*Set exercise*.
Edit the material from its first line through the line with "Click the green notification": change "editor" to "panel" and give those lines again with everything else unchanged.

╭─ Listing

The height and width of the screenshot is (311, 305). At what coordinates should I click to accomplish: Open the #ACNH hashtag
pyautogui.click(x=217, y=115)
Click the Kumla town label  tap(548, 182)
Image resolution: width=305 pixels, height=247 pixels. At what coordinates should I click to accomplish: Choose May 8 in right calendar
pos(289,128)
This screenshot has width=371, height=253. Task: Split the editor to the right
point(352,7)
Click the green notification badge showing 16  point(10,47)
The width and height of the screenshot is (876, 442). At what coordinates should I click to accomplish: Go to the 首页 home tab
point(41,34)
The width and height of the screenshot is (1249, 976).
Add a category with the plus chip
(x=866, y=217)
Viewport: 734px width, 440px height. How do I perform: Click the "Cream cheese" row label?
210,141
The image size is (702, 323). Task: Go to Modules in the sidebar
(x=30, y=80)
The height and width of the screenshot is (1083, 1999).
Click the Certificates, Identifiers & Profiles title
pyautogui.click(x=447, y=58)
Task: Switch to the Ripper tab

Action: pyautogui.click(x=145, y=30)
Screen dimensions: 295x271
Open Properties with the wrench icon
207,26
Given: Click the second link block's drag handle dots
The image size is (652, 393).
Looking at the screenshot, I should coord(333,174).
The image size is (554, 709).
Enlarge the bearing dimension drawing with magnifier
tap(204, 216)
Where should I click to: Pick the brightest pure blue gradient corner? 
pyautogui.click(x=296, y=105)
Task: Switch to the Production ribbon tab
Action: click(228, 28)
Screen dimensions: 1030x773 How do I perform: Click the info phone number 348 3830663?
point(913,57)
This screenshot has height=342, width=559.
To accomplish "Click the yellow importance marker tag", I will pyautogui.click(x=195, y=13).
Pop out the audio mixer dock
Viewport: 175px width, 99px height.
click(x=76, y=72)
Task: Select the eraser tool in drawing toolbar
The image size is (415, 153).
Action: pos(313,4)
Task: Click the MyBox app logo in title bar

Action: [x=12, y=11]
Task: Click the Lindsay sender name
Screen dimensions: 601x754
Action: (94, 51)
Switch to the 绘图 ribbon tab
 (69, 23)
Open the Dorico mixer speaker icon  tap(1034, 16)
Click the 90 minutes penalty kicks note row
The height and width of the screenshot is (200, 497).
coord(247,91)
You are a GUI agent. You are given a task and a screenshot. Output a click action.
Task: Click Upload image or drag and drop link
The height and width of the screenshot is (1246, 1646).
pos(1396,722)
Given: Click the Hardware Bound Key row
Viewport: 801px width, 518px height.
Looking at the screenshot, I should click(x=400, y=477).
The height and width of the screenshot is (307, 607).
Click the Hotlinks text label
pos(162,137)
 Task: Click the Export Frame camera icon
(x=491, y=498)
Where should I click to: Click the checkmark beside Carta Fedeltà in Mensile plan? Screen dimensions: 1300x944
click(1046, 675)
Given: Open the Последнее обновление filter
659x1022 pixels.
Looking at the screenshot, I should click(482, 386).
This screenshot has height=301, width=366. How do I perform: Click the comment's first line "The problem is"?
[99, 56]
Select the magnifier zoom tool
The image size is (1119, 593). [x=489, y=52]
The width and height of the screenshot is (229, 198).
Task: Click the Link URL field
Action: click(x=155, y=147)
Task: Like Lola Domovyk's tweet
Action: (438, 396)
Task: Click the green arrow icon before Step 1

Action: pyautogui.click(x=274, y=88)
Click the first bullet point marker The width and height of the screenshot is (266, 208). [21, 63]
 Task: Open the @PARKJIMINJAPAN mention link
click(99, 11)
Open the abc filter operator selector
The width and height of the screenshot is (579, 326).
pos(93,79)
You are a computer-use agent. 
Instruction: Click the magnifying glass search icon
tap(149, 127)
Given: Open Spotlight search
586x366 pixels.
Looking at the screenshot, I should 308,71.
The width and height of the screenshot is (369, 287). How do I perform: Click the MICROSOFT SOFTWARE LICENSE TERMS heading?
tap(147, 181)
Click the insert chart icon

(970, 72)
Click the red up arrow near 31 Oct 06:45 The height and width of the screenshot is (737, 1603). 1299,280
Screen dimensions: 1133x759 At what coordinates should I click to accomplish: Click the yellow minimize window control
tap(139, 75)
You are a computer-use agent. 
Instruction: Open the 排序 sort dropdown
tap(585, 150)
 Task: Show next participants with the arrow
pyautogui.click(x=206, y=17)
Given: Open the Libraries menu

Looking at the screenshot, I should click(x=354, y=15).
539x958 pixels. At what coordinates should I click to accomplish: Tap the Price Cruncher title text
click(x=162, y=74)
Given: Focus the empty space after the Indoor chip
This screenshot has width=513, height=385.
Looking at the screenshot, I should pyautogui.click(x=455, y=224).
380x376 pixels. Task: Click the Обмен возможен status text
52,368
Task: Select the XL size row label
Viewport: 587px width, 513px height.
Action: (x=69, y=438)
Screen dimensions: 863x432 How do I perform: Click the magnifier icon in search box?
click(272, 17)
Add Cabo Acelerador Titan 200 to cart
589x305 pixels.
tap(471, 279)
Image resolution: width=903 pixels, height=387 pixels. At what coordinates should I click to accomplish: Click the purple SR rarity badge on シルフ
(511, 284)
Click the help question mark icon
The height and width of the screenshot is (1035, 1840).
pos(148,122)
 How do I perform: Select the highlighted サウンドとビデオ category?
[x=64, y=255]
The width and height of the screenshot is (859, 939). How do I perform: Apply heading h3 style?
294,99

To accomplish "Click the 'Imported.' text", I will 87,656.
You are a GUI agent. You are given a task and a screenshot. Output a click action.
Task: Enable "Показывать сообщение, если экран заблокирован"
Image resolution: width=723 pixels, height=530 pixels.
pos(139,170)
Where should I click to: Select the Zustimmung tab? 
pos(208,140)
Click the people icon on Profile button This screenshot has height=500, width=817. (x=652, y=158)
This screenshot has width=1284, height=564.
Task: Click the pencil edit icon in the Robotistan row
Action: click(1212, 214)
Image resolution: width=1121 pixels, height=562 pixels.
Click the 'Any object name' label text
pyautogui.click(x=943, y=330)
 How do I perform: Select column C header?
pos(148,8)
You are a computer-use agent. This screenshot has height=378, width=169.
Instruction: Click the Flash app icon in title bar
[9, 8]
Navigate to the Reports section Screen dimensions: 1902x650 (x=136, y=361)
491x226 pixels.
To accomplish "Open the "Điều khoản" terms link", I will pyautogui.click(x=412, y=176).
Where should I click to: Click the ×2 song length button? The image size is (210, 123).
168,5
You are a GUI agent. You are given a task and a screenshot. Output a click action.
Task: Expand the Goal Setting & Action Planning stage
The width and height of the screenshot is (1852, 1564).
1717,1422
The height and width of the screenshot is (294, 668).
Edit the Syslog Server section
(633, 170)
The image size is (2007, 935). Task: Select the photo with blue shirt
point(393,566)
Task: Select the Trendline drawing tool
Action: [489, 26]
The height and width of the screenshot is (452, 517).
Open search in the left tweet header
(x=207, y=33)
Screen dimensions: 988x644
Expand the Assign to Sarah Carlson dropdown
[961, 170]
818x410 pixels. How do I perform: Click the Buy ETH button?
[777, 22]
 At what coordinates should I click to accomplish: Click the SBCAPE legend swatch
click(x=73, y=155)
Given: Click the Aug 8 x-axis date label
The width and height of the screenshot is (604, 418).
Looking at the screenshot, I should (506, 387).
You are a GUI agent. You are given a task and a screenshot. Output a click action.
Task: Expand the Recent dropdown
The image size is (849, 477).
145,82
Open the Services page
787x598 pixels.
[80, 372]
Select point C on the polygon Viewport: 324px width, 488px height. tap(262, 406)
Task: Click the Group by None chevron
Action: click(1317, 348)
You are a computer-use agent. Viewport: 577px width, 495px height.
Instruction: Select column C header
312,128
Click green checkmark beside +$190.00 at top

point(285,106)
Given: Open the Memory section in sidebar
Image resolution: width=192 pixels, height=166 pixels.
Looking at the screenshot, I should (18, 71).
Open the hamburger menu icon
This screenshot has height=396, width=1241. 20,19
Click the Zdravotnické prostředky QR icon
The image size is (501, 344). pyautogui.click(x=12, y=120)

╰─

*Finished answer*.
The height and width of the screenshot is (311, 305). At what coordinates should I click to accomplish: Open the #ACNH hashtag
pyautogui.click(x=217, y=115)
Click the Kumla town label  tap(548, 182)
Image resolution: width=305 pixels, height=247 pixels. At what coordinates should I click to accomplish: Choose May 8 in right calendar
pos(289,128)
This screenshot has width=371, height=253. Task: Split the panel to the right
point(352,7)
Click the green notification badge showing 16  point(10,47)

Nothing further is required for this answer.